8.7.2-debian-9-r8 and 8.7.2-ol-7-r8

  • This image has been adapted so it's easier to customize. See the Customize this image section for more information.
  • The Apache configuration volume (/bitnami/apache) has been deprecated, and support for this feature will be dropped in the near future. Until then, the container will enable the Apache configuration from that volume if it exists. By default, and if the configuration volume does not exist, the configuration files will be regenerated each time the container is created. Users wanting to apply custom Apache configuration files are advised to mount a volume for the configuration at /opt/bitnami/apache/conf, or mount specific configuration files individually.
  • The PHP configuration volume (/bitnami/php) has been deprecated, and support for this feature will be dropped in the near future. Until then, the container will enable the PHP configuration from that volume if it exists. By default, and if the configuration volume does not exist, the configuration files will be regenerated each time the container is created. Users wanting to apply custom PHP configuration files are advised to mount a volume for the configuration at /opt/bitnami/php/conf, or mount specific configuration files individually.
  • Enabling custom Apache certificates by placing them at /opt/bitnami/apache/certs has been deprecated, and support for this functionality will be dropped in the near future. Users wanting to enable custom certificates are advised to mount their certificate files on top of the preconfigured ones at /certs.

8.5.3-r1

  • The drupal container now uses drush to install and update the Drupal application.

Contributing

We'd love for you to contribute to this container. You can request new features by creating an issue or submitting a pull request with your contribution.

Issues

If you encountered a problem running this container, you can file an issue. Be sure to include the following information in your issue:

  • Host OS and version
  • Docker version (docker version)
  • Output of docker info
  • Version of this container
  • The command you used to run the container, and any relevant output you saw (masking any sensitive information)

License

Copyright © 2025 Broadcom. The term "Broadcom" refers to Broadcom Inc. and/or its subsidiaries.
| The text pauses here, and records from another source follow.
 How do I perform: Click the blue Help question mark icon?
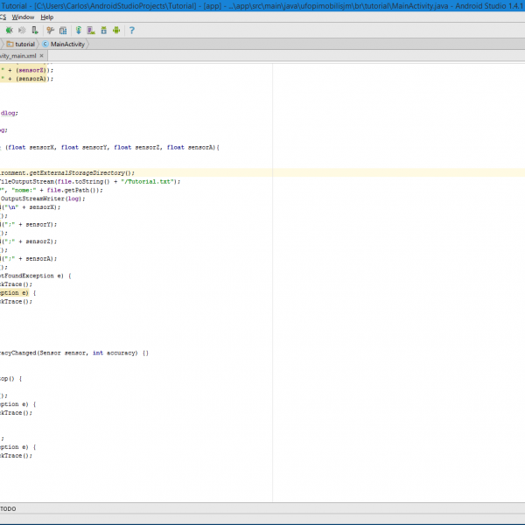pos(132,31)
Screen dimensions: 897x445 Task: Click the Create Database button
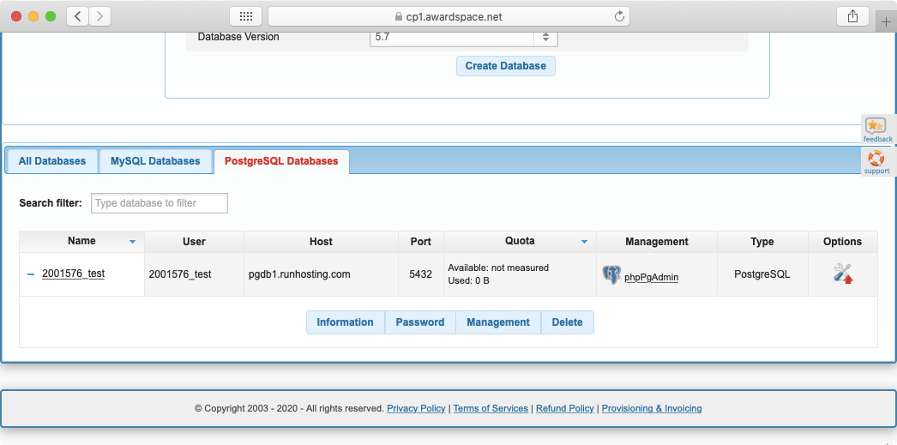[505, 66]
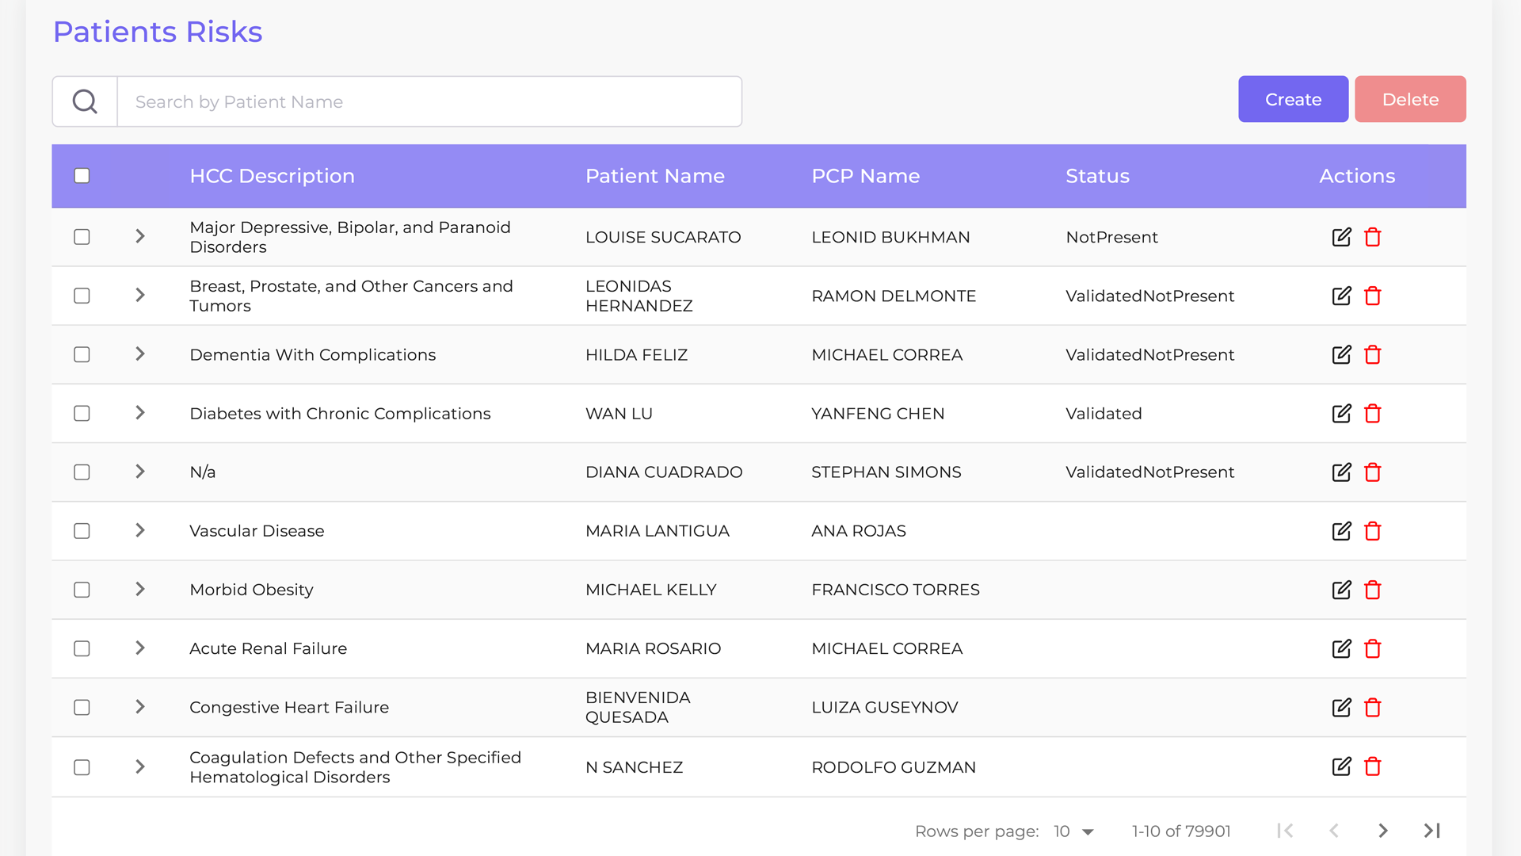
Task: Click the search magnifier icon
Action: click(85, 101)
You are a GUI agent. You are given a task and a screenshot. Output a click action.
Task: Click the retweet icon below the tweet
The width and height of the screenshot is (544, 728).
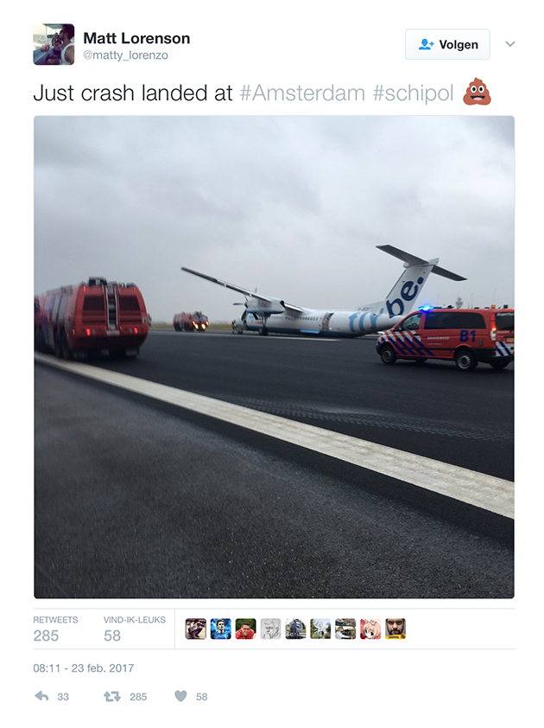(111, 696)
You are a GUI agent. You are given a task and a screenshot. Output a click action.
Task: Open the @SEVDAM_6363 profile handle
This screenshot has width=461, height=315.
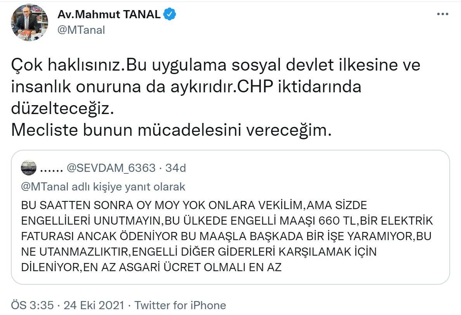coord(112,168)
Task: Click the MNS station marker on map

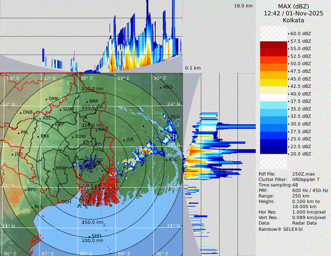Action: [x=161, y=87]
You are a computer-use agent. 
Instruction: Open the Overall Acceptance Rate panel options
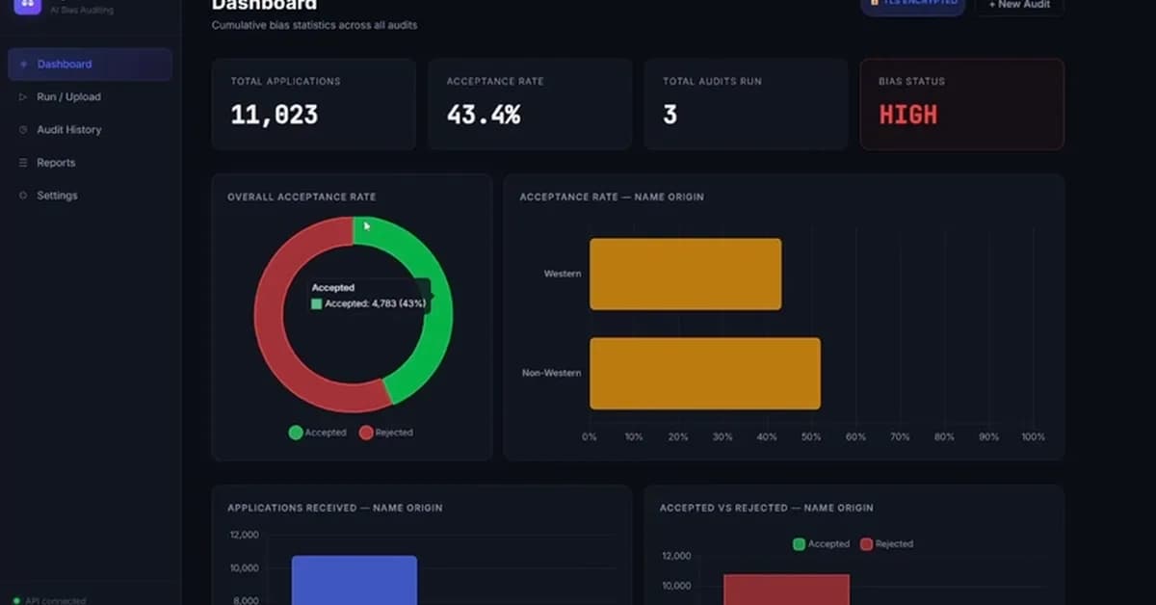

Licensed under the Apache License, Version 2.0 (the "License"); you may not use this file except in compliance with the License. You may obtain a copy of the License at

http://www.apache.org/licenses/LICENSE-2.0

Unless required by applicable law or agreed to in writing, software distributed under the License is distributed on an "AS IS" BASIS, WITHOUT WARRANTIES OR CONDITIONS OF ANY KIND, either express or implied. See the License for the specific language governing permissions and limitations under the License.